▶ _Written problem_: Rewrite the records from their start through the line containing "height=512 pixels. coord(53,276)", both ends included, replacing "dimension" with "measurement" and leaving everything else unchanged. Omit the pictures from your answer.

▶ _Materials provided_:
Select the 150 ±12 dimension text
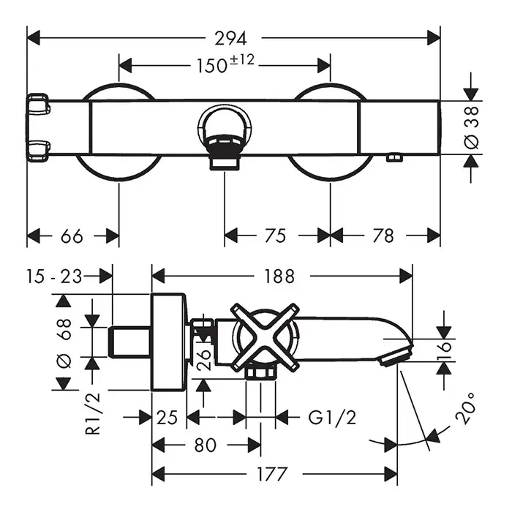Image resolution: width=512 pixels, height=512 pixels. coord(225,65)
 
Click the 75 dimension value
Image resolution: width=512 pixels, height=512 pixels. coord(274,236)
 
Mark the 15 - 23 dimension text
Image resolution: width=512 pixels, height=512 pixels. coord(53,276)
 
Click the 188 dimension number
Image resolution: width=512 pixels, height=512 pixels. coord(279,276)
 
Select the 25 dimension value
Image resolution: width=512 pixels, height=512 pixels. coord(167,418)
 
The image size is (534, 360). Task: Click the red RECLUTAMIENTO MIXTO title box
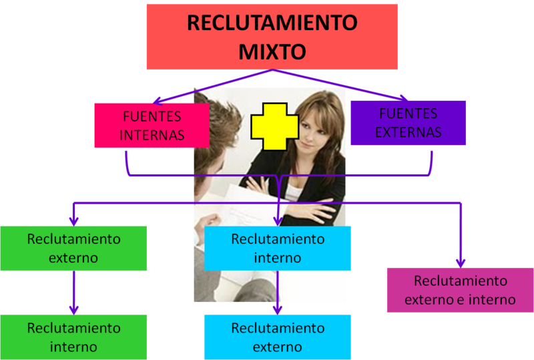point(272,37)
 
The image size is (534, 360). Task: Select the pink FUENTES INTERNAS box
point(152,125)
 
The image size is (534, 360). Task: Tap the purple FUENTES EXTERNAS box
point(408,123)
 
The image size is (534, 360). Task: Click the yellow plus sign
point(274,126)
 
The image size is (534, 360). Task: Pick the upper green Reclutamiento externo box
point(73,248)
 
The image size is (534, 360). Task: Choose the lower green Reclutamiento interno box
point(73,337)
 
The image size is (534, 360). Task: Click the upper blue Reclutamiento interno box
point(278,248)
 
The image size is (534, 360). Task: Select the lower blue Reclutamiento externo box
point(278,337)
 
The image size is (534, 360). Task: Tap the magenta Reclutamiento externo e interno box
point(460,290)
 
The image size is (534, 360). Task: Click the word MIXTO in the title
point(272,51)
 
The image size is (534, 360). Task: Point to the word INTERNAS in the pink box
point(152,135)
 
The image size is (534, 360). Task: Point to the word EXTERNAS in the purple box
point(408,132)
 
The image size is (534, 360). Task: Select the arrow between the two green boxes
point(73,293)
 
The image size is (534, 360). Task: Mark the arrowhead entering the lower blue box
point(278,309)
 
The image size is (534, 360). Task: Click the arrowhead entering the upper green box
point(73,220)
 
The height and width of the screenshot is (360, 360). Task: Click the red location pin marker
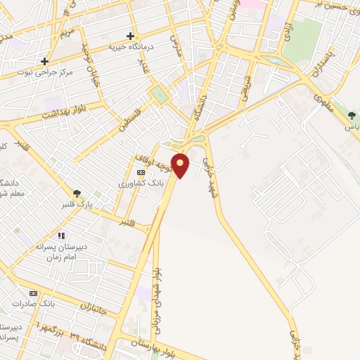tap(181, 165)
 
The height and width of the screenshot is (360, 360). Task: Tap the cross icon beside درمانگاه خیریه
tap(130, 36)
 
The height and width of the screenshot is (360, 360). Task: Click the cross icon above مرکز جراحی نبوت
tap(45, 61)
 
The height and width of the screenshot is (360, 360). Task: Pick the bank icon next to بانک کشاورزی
tap(141, 172)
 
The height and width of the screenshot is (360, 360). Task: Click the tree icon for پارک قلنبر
tap(76, 194)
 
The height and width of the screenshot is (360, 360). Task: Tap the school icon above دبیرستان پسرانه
tap(61, 236)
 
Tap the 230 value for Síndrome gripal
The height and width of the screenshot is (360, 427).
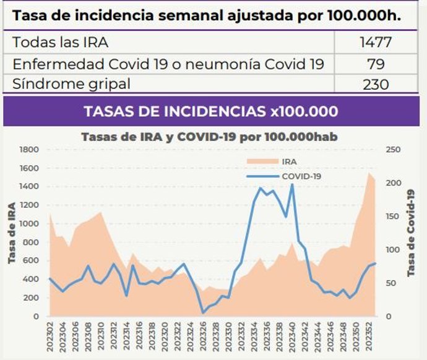coord(376,84)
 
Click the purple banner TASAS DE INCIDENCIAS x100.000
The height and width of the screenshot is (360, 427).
coord(210,111)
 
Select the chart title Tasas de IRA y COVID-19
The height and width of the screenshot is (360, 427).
coord(209,137)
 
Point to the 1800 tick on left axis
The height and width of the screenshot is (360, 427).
coord(30,150)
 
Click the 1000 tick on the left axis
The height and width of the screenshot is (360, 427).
coord(30,224)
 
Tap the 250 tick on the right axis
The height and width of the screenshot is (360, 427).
coord(392,150)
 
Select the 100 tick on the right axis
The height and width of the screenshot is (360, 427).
coord(392,250)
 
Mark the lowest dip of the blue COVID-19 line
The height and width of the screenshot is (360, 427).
coord(203,312)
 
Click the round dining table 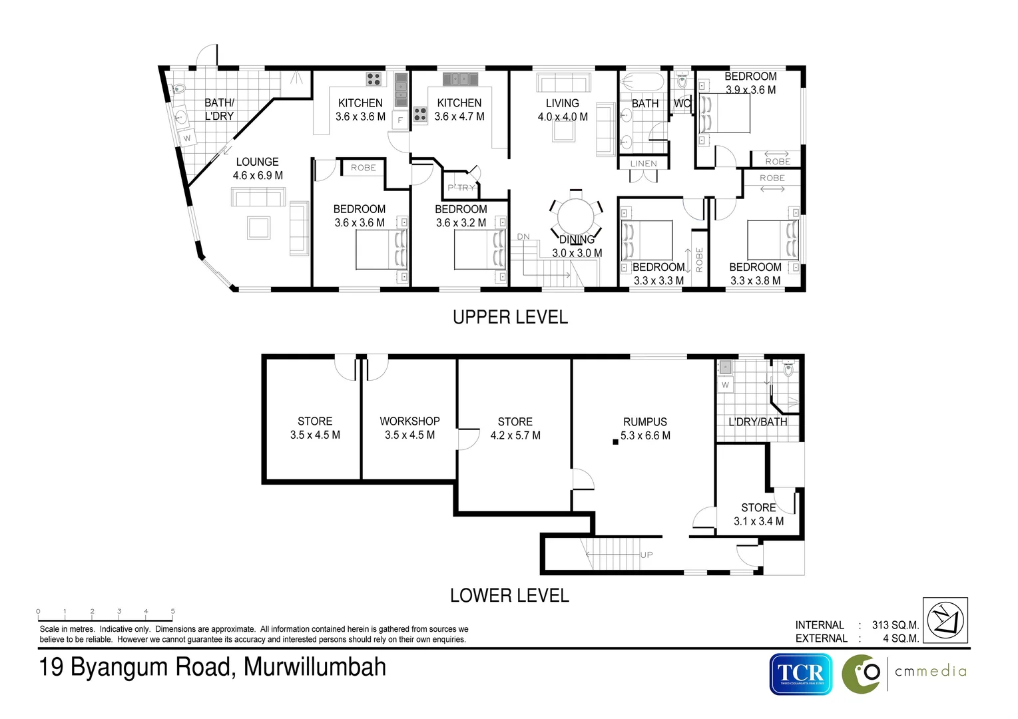tap(575, 217)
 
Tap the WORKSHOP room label tap(409, 421)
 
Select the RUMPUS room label tap(644, 422)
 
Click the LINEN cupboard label tap(643, 164)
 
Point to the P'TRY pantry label tap(461, 188)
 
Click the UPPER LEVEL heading tap(510, 318)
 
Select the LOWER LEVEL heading tap(509, 595)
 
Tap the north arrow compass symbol tap(945, 620)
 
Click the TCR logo tap(801, 674)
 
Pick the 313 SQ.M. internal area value tap(895, 625)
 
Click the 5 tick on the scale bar tap(173, 611)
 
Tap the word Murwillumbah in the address tap(315, 667)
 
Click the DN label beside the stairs tap(523, 237)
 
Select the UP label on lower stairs tap(646, 555)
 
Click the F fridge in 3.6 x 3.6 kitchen tap(400, 120)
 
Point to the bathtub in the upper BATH tap(642, 83)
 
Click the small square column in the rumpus tap(616, 441)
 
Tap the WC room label tap(682, 104)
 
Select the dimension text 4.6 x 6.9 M tap(258, 176)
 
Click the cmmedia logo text tap(930, 671)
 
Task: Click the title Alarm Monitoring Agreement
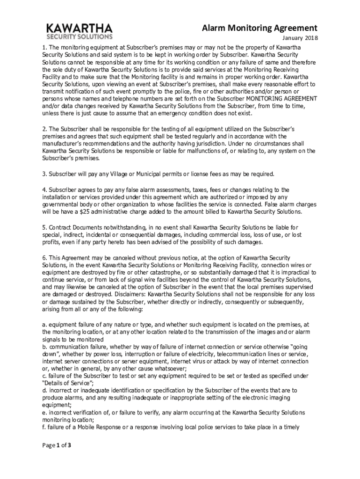259,28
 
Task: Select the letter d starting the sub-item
43,390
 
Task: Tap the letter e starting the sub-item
43,413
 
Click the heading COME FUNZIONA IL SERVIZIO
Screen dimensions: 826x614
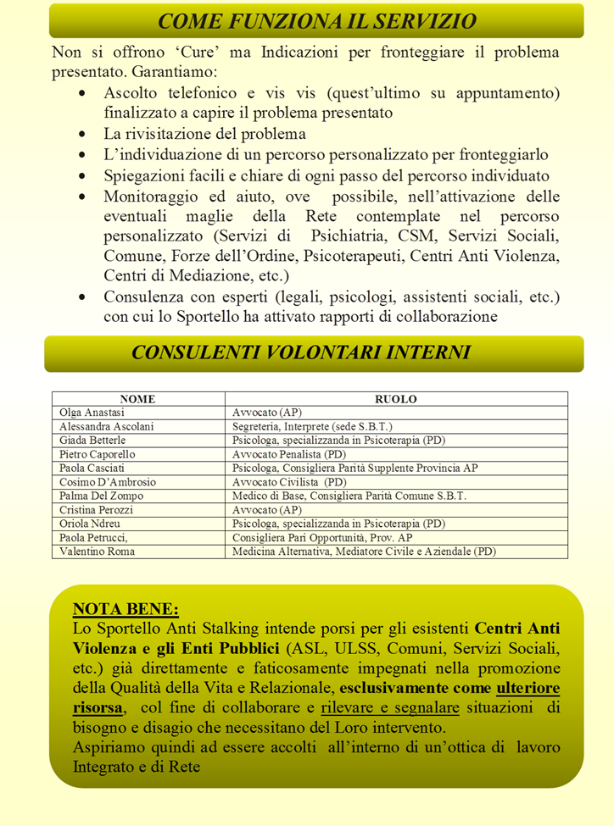(316, 20)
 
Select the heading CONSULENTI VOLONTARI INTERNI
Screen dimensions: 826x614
(301, 352)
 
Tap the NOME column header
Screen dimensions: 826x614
(137, 399)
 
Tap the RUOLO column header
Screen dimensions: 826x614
(396, 399)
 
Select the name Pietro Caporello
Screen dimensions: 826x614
(98, 454)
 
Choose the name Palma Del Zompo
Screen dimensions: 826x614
(101, 496)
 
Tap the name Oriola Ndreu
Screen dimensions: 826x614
(91, 524)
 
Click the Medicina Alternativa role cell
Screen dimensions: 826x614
(364, 552)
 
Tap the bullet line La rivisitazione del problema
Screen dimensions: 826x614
(204, 135)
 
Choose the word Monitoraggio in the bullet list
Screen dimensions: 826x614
(151, 197)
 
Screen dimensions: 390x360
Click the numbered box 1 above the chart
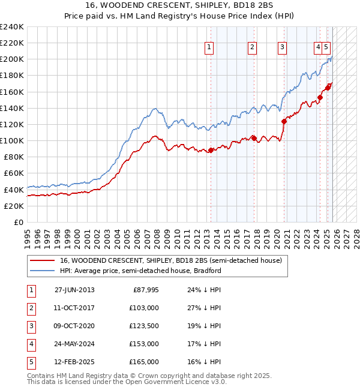pos(209,47)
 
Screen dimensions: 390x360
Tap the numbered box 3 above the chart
pos(281,47)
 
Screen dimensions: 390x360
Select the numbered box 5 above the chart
pos(325,47)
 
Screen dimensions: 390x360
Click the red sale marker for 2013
pos(211,151)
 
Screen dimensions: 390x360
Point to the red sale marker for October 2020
pos(284,121)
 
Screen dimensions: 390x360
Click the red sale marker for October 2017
pos(254,138)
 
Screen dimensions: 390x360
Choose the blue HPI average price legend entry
pos(140,271)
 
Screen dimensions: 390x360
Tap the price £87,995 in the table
pos(145,289)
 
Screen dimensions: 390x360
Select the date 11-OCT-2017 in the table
pos(74,307)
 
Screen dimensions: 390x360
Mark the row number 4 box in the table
pos(29,344)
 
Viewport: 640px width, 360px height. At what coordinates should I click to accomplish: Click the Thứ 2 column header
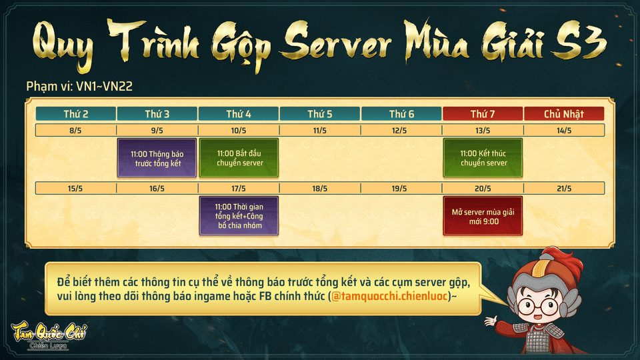coord(75,114)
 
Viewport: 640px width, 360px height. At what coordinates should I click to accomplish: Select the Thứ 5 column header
coord(320,114)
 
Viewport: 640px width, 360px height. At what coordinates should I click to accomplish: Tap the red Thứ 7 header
coord(483,114)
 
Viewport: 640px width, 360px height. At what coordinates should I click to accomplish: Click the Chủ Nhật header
coord(564,114)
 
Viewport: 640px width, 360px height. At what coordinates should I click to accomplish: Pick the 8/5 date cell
coord(75,131)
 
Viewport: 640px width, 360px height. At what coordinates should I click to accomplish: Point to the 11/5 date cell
coord(320,131)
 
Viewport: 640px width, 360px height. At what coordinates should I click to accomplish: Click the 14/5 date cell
coord(564,131)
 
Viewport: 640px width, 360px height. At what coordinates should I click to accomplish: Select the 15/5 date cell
coord(75,189)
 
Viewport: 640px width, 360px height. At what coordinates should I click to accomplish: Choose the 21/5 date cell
coord(564,189)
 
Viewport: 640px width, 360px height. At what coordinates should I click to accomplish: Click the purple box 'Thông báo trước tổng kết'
coord(157,158)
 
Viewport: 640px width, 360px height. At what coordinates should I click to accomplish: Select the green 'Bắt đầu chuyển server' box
coord(239,158)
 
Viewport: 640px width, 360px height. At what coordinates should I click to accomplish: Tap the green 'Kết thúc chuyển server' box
coord(483,158)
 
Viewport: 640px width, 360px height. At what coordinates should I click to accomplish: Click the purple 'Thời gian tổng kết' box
coord(239,215)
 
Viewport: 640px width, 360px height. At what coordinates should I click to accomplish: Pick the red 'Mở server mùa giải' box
coord(483,216)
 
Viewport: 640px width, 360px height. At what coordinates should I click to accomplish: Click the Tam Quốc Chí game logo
coord(49,334)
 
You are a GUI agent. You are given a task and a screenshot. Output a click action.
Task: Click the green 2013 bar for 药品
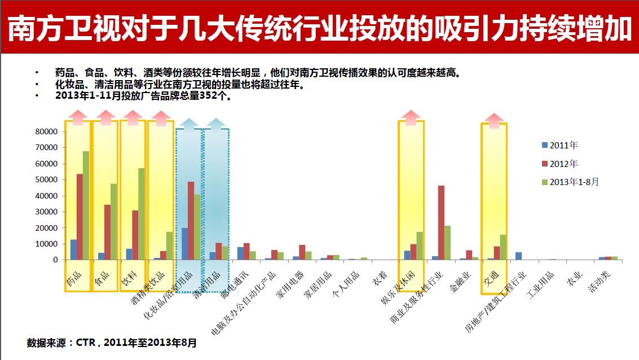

▶ _Result for this task_:
Select the 150 ±12 measurement text
Image resolution: width=512 pixels, height=512 pixels. coord(225,65)
 
Click the 75 measurement value
Image resolution: width=512 pixels, height=512 pixels. coord(274,236)
 
Mark the 15 - 23 measurement text
Image resolution: width=512 pixels, height=512 pixels. coord(53,276)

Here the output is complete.